Herfindal-Hirschman Index
The Herfindahl-Hirschman Index (HHI) is a common measure of market concentration and is used to determine market competitiveness.
The index measures the size of companies relative to the size of the industry they are in and the amount of competitiveness. The HHI is calculated by squaring the market share of each firm competing in a market and then summing the resulting numbers. It can range from close to zero to 10,000, with lower values indicating a less concentrated market.
$$ \text{HHI} = s_1^2 + s_2^2 + \dots + s_n^2 $$where $s_n = $ the market share percentage of firm $n$ expressed as a whole number, not a decimal.
How to read the index
The closer a market is to a monopoly, the higher the market’s concentration (and the lower its competition).

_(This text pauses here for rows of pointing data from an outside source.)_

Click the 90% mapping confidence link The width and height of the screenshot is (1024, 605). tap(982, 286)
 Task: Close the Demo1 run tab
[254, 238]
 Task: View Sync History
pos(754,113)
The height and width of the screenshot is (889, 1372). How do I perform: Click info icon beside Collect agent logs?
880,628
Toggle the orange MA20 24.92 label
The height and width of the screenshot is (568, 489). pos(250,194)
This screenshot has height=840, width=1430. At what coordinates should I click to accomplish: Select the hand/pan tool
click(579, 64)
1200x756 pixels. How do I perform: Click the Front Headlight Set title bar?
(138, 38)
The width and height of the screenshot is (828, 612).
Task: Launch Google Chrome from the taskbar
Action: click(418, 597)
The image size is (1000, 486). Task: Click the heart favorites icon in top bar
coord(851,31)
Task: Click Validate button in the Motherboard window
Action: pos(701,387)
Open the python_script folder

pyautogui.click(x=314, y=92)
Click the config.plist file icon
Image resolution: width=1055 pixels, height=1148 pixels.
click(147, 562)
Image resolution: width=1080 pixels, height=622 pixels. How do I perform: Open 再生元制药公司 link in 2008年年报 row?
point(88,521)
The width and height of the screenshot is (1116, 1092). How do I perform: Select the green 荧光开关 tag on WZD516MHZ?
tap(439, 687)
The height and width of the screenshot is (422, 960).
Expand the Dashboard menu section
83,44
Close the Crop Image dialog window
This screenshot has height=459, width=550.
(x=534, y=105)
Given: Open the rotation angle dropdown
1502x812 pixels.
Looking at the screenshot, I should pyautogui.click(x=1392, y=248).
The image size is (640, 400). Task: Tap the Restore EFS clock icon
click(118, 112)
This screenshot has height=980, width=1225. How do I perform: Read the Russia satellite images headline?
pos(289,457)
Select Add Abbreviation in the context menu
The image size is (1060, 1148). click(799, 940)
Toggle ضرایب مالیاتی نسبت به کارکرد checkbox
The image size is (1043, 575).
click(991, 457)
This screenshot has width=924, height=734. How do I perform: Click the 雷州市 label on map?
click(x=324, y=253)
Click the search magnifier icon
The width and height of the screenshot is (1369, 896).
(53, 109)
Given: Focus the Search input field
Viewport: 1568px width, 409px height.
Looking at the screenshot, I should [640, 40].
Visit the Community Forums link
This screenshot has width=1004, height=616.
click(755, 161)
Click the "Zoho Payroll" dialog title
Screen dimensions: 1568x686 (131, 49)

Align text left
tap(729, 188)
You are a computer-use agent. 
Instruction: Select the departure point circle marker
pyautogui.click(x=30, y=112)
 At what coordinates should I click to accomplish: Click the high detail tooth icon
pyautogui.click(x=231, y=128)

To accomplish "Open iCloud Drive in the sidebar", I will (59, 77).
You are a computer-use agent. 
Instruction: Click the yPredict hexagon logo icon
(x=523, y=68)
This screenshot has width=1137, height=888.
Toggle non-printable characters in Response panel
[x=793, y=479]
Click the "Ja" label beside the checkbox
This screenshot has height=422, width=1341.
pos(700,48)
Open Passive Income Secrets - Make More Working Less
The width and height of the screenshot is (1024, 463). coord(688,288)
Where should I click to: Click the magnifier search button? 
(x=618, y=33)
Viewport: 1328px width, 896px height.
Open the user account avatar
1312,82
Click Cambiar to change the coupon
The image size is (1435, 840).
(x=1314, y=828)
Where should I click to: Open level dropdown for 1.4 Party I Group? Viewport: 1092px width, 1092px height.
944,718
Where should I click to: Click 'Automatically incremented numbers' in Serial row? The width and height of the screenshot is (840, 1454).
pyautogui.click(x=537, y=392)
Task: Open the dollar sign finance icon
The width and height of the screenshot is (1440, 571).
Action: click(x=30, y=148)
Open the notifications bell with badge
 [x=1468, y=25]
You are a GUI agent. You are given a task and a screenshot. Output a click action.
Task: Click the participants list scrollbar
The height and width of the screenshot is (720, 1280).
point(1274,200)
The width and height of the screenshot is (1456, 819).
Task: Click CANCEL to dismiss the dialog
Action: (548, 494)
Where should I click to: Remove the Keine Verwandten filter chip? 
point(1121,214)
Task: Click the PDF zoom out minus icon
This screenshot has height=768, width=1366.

If, for example, there was only one firm in an industry, that firm would have 100% market share, and the HHI would equal 10,000, indicating a monopoly.
If there were thousands of firms competing, each would have roughly 0% market share, and the HHI would be close to zero, indicating nearly perfect competition.
The U.S. Department of Justice considers a market with an HHI of less than 1,500 to be a competitive marketplace, an HHI of 1,500 to 2,500 to be a moderately concentrated marketplace, and an HHI of 2,500 or greater to be a highly concentrated marketplace.
Mergers that increase the HHI by more than 200 points in highly concentrated markets raise antitrust concerns.